Could you please provide an example of your test fixture or a frustum setup where the sphere and the AABB culling provides a wrong result? Thanks alot for all that testing!
EDIT: Oh, yes you are totally right with the plane equations needing to be normalized when doing calculations with distances! I just reproduced it with a single plane equation and it totally did not work.
Yes, in that case it is not really useful when the plane normals would always be recomputed for each invocation. A cached normal in a Plane class would be way better then! Thanks for spotting!
EDIT2: I fix the methods that they all work in the same “measure.” They may not be the fastest methods then, but maybe still useful as some “convenience” methods.

theagentd · July 10, 2015, 5:42pm

If possible, keep the planes as field variables. Manually unrolling the loop did have an impact as you can see. Simply creating a FrustumCuller class that you can create from/update with a matrix (or more than 1 matrices) would be useful. That’s what I have. Another really important thing is distance-based culling as well. Here’s my FrustumCuller class for reference: http://www.java-gaming.org/?action=pastebin&id=1307. Scavenge what you want from it, but like I said, making the planes field variables instead of Plane objects does have a noticeable impact.

Note that the ability to pass in a max distance is extremely useful in many cases, for example when culling objects with a maximum render distance. Another vital feature for me is the ability to push planes a certain distance, which is useful when rendering shadow maps. If you perfectly fit a shadow map to the frustum, you may still want to render things outside the frustum using GL_DEPTH_CLAMP to make sure they still cast shadows without wasting precision in the shadow map.

KaiHH · July 10, 2015, 5:48pm

Okay, thanks!
I fixed the Matrix4.isSphereInsideFrustum() at least. From what I see, it now works for unnormalized plane equations, too, albeit of course a lot slower due to Math.sqrt().
Could you check it again for correctness?

Also, I cannot seem to find an issue with the AABB test. It’s literally implemented by the algorithm described in http://www.cescg.org/CESCG-2002/DSykoraJJelinek/ (section 2.4).
And it also does not make use of distance measures.
Note that this method now returns -1 (as declared by the JavaDocs) if the box is inside the frustum and a value greater equal 0 for the plane index that culled the box if it does not intersect the frustum.

KaiHH · July 10, 2015, 5:56pm

Haha! That could be the reason why your percentage measure of JOML’s AABB is actually the oppositve of your algorithm both 98.517% and 1.483% give 100% together.
Could you invert the measure of JOML’s test?

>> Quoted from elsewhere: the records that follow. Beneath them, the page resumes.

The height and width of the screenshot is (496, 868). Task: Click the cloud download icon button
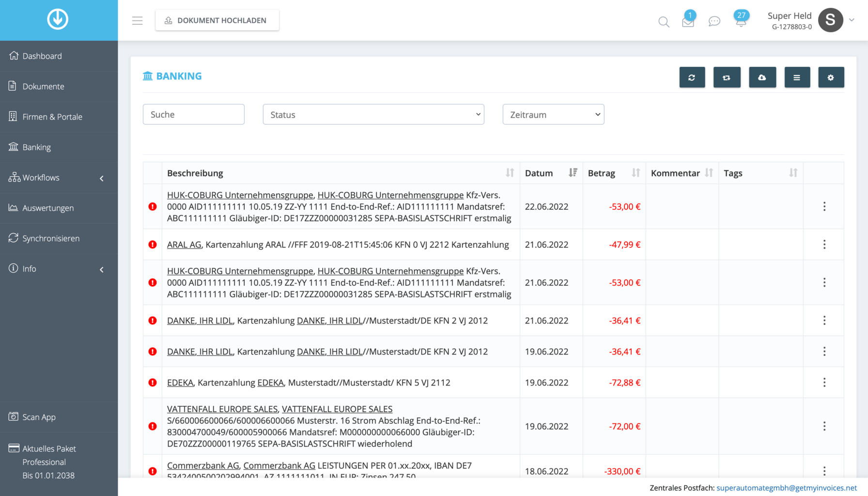click(x=762, y=78)
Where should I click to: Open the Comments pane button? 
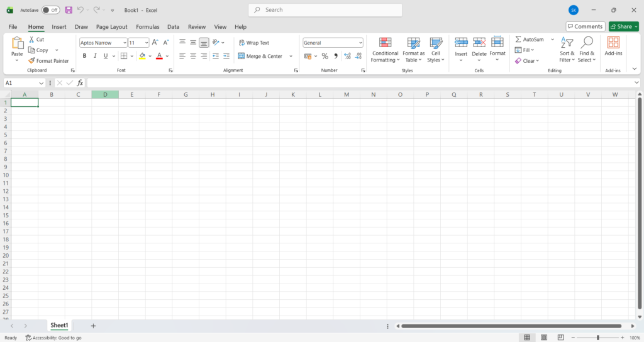[x=585, y=26]
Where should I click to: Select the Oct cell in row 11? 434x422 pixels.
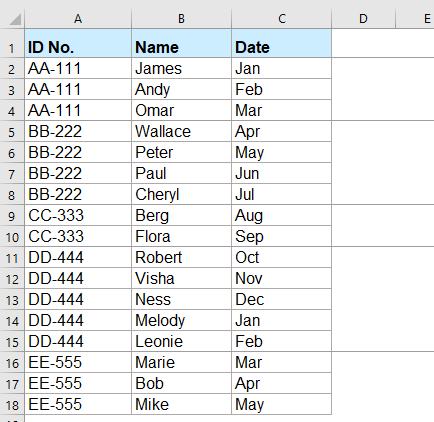tap(282, 257)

pitbuller · July 10, 2015, 7:26pm

Planes don’t actually need to be normalized if you never ask actual distance from the plane.
http://iquilezles.org/www/articles/frustum/frustum.htm

KaiHH · July 10, 2015, 7:42pm

Cool, thanks for that link, pitbuller.
Another thing: I just built a simple Culler class storing the plane normals as four Vector4f instances and then doing the frustum culling methods on them. Turned out okay.
Then just for the heck I eliminated those four Vector4f instances and stored the 16 float values as instance fields. That alone consistently brought a speedup of roughly 17%…
that 4 additional GC marks and clazz pointers trashed the L1 cache…? unbelievable

Riven · July 10, 2015, 7:48pm

This is most likely not related to cache trashing. Get yourself a debug JDK build and dump the (x86) ASM. That 17% diff most likely resembles completely different native code, not just a few changes.

KaiHH · July 10, 2015, 7:52pm

Yeah, I am already using hsdis-amd64.dll to show the generated code and once cheered at first sight as I saw that HotSpot was emitting SSE code, but then this was just scalar code… so not really SIMD.
I sooo wish for a (possibly internal) API exposing SSE intrinsics as Java methods. As vector types maybe float[], which are internally converted to SSE vector types.

theagentd · July 10, 2015, 7:56pm

Sphere culling has been fixed in your latest release and produce identical culling as my own code. AABB culling was indeed an inverted culling error on my end. All three methods now cull the exact same amount as my code. Point culling is ~1.5% faster than my code, but sphere culling is almost half as fast as my code (~58% as fast as my code). Your AABB culling code is ~20% faster than mine though.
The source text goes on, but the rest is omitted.